There is a scene reminiscent of Dostoevsky in which a character sees a horse being beaten with a shovel and then later being given a nosebag and left in peace. When it ends the character thinks to himself:

“From beating to beating the creature carried, conceivably, no more than a dim sense that the universe has its unkindly moments. In humans … we call that displaying a good nervous tone. It's how one gets along – more or less ignoring or forgetting until the great shovel is again about one's head and flanks.”

At the time I read it, I had just witnessed someone going through great physical trials and this made a great deal of sense to me.

There is a description of a train journey that reminded me how pleasant travel by rail can be:

"The train was luxurious, and the dinner timed to occupy the greater part of the smooth swift run through darkness to Florence. He ate it conscientiously, and exchanged a few sentences in his careful Italian with an elderly man in the opposite seat. When the train stopped at Picaenza, he could glimpse on the platform people still buffeted by the wind."

The Last Tresilians contains a charming love story, sent awry in part by events in the past. It centres again on an artist, although this one has been dead for some time. I found it more disturbing and less straightforwardly enjoyable than A Use of Riches, because it has sexual elements that I found troubling. However, once again it is intelligently written and full of well imagined characters;  JIM Stewart was very talented in his ability to conjure up characters and also in his descriptive powers. An example of the latter is this imagining of a London apartment, that reminds me vividly of the depressing one I used to go to sometimes with my father to visit my great-aunt Nell:

He "found himself in a cavernous hall. It was compounded of Turkey carpeting, chocolate-coloured paint and massive bronze objects - these last preponderantly human, substantially unclothed, and frozen in gestures which seemed part athletic and part inspirational. From the ceiling there depended a chandelier ..."

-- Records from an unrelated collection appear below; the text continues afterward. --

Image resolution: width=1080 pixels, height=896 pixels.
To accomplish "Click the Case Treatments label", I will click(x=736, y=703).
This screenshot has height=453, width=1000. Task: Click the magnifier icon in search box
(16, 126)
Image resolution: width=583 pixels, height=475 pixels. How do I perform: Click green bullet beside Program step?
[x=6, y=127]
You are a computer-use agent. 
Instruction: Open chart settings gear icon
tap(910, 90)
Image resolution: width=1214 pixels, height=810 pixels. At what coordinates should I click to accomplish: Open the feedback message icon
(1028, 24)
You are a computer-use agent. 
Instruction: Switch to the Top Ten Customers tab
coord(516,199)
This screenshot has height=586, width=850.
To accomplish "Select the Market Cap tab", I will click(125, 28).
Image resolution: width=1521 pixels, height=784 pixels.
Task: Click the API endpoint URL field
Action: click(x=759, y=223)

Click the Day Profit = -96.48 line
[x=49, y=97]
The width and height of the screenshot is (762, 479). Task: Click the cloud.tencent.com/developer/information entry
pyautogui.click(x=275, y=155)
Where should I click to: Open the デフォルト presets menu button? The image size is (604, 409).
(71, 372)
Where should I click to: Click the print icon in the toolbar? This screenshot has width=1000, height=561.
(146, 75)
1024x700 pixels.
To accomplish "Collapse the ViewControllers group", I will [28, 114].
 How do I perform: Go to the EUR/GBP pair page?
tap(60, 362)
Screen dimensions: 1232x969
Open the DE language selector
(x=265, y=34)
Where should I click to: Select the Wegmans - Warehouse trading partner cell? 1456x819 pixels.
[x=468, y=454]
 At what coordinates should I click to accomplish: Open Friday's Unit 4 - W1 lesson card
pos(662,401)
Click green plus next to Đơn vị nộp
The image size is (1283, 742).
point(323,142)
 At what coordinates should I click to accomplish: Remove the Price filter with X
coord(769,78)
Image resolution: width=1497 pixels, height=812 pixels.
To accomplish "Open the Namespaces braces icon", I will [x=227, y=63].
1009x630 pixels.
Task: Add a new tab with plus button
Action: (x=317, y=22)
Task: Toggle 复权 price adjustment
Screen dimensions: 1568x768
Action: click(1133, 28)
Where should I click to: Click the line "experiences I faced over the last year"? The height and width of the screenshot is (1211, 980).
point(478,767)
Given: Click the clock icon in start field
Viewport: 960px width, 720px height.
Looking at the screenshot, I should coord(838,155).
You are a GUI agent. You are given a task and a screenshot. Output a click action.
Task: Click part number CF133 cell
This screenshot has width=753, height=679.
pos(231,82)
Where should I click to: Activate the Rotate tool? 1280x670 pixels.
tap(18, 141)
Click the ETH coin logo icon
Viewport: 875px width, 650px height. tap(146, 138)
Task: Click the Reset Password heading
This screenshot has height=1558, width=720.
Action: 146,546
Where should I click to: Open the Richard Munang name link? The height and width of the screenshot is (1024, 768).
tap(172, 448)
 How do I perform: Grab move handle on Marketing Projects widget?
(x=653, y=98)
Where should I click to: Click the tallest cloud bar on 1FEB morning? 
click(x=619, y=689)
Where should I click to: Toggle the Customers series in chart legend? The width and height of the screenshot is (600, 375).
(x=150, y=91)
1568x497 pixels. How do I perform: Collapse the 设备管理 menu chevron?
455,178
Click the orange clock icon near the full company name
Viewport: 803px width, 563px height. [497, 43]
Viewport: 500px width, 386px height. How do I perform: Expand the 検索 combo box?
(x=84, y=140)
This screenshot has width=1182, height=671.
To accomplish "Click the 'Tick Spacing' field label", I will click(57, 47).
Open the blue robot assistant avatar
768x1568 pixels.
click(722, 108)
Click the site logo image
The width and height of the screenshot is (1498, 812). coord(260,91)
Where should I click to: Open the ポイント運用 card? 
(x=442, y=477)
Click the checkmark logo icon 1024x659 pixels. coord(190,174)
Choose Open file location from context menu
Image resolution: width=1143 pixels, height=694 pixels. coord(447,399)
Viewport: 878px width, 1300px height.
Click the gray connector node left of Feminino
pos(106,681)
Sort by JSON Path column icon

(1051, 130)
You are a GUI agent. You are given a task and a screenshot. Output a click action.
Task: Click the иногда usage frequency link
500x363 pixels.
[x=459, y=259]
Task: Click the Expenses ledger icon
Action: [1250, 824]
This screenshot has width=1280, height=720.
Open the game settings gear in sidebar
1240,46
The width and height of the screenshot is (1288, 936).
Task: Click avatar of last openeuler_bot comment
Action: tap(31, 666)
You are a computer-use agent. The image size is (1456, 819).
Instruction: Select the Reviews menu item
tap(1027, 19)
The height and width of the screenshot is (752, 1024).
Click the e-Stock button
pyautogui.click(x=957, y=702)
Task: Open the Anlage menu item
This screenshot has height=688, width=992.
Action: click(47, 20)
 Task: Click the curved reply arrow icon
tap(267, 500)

I'm glad to think that such places no longer exist.

Similarly striking is the description of a don's view of punting students: "undergraduates in their touching ephemerality."

While I don't think in either book JIM Stewart quite resolves the questions he poses, he does throw up some stimulating ideas - does the assertion put forward by one character that "Good writing is rarely a matter of tenuous differences" have any basis, for example? When he gets onto something he really knows about, such as the inner workings of the minds of dons, he is fascinating, as when he has a character called Littlejohn muse thus:

"Dons are inherently conservative. And, equally, they are inherently Philistine. It is a thing chiefly to be remarked - he added grimly to himself - among some of those who give themselves airs of taste. The speculative intelligence - it comes down to this - is radically inimical to the imaginative and aesthetic. The thing is evident in the current architectural chaos. It has long been evident in those university disciplines that march, willynilly, along with any manifestation of the creative mind. Consider - Littlejohn told himself - the university's senior litterateurs, steeped since childhood in an education conceived precisely as Addison or Johnson conceived education, who so ludicrously back the wrong horses in every department of the contemporary and developing artistic or literary scene."

I am glad to have read both books, I enjoyed the process. I may well seek out other JIM Stewarts, if I find them for under £1. Perhaps not a resounding cry in favour of literary resurrection but not as feeble as it may first appear - I am after all stating that I am happy to spend many more hours in the company of this forgotten novelist. And time, after all, is a precious commodity, especially when one is as ancient as I am.